Sadly, I don’t write novels or short stories or witty essays for cash. Instead, my portfolio is crammed with research papers, briefing materials, regulatory analyses, and talking points. Seventy-five percent of my job involves some type of analytic writing.
I’m not complaining. I love writing. I do it for fun. I do it for stress relief. I do it when I’m bored. I scored higher on the verbal section of the SATs than I did on the math section. And for an Asian-American, that’s almost grounds for familial excommunication.
I have a deep and profound love for the craft: the way something gets created from nothing, the cacophonic spewing of ink bleeding through lined paper as thoughts take tangible shape, the rush of discovery as the blinking cursor on the screen almost magically gets replaced with letters that become words that become sentences. The notion that 26 letters (give or take, depending on your language of origin) contain limitless formative potential is mind-blowing.
The emergence of new social networking outlets – Twitter, in particular – has posed a particular challenge for a writer like me. As a purveyor of language, I’m caught between the traditional mores of writing and the limitless canvas technology affords. Do the normally accepted rules of grammar and spelling change when you only have 140 characters to play with? Does simplistic brevity – complete with fashionable abbrevs and hieroglyphic emoticons – now trump good old-fashioned diction? In a world of busy status updates and mobile devices whose keyboards are as intuitive as a brick wall, can you get away with misspellings or ending a sentence with a preposition?
Case in point: I misspelled a word in one of my status updates yesterday. I had a five-minute conversation in my head about whether to issue a replacement tweet to demonstrate that I did, in fact, know how to spell and that my 6th-grade Spelling Bee gold medal wasn’t for naught.

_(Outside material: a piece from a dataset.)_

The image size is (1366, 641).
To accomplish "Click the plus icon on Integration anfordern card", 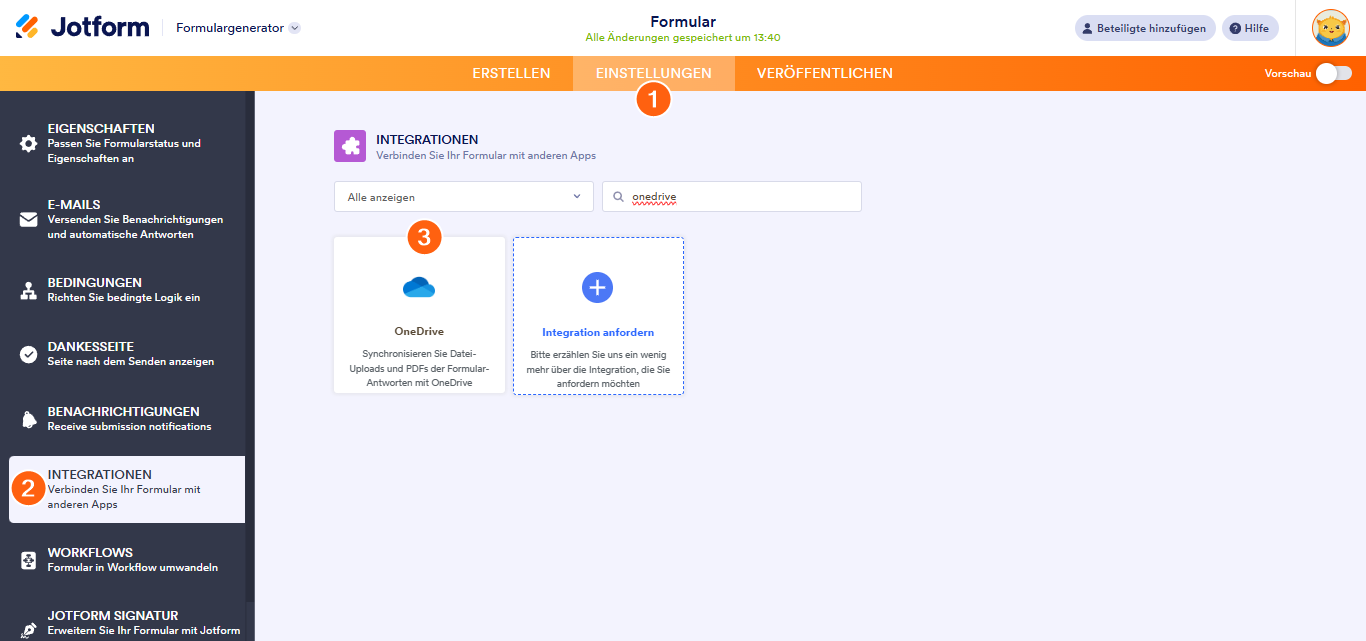I will [x=597, y=287].
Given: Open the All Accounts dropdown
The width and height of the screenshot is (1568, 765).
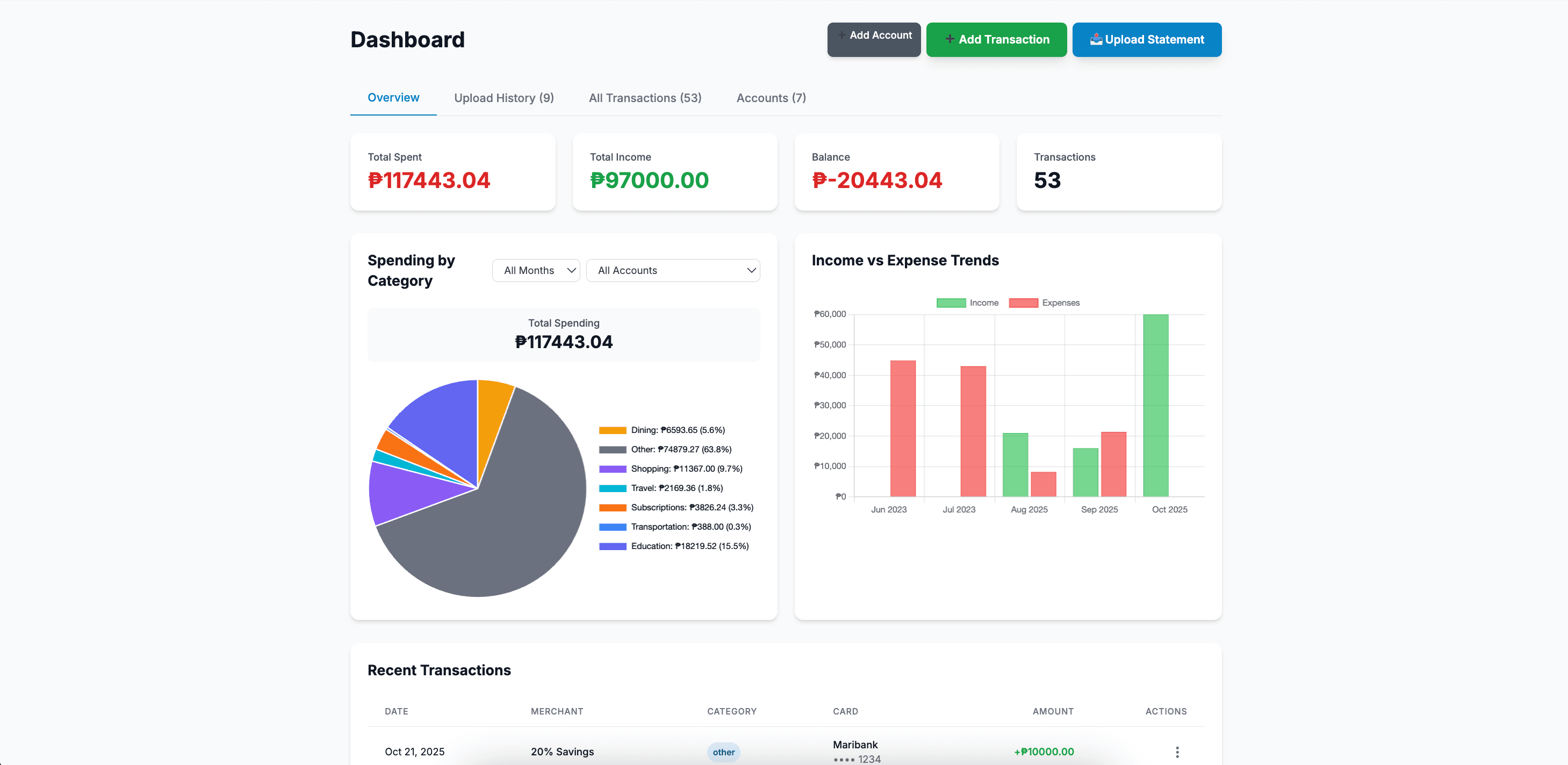Looking at the screenshot, I should coord(672,270).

In a meta moment, I decided to tweet my ignorance on proper tweetiquette:
“Archie knows he misspelled ‘inadvertently’ in his last update, but correcting it seems more trouble. What’s the spelling etiquette on tweets?”
A few of the responses I received:
“You just don’t do it and you move on. If people can’t understand your intent, that is their problem. The Social Interwebs move to fast for corrections.”
“Twatever you twant.”
I love writing, whatever the form, whatever the medium, whatever the purpose, and whether I have an audience or not. (I’m easily entertained.) So I’m willing to learn the new rules of language in the evolving technological landscape so I can continue to spread my brand of randomness to the unsuspecting populous.
If the open invitation to write twatever I twant doesn’t scare you, my mastery of ROFTLMALOLZCATS!!1! should. Consider this ample public notice.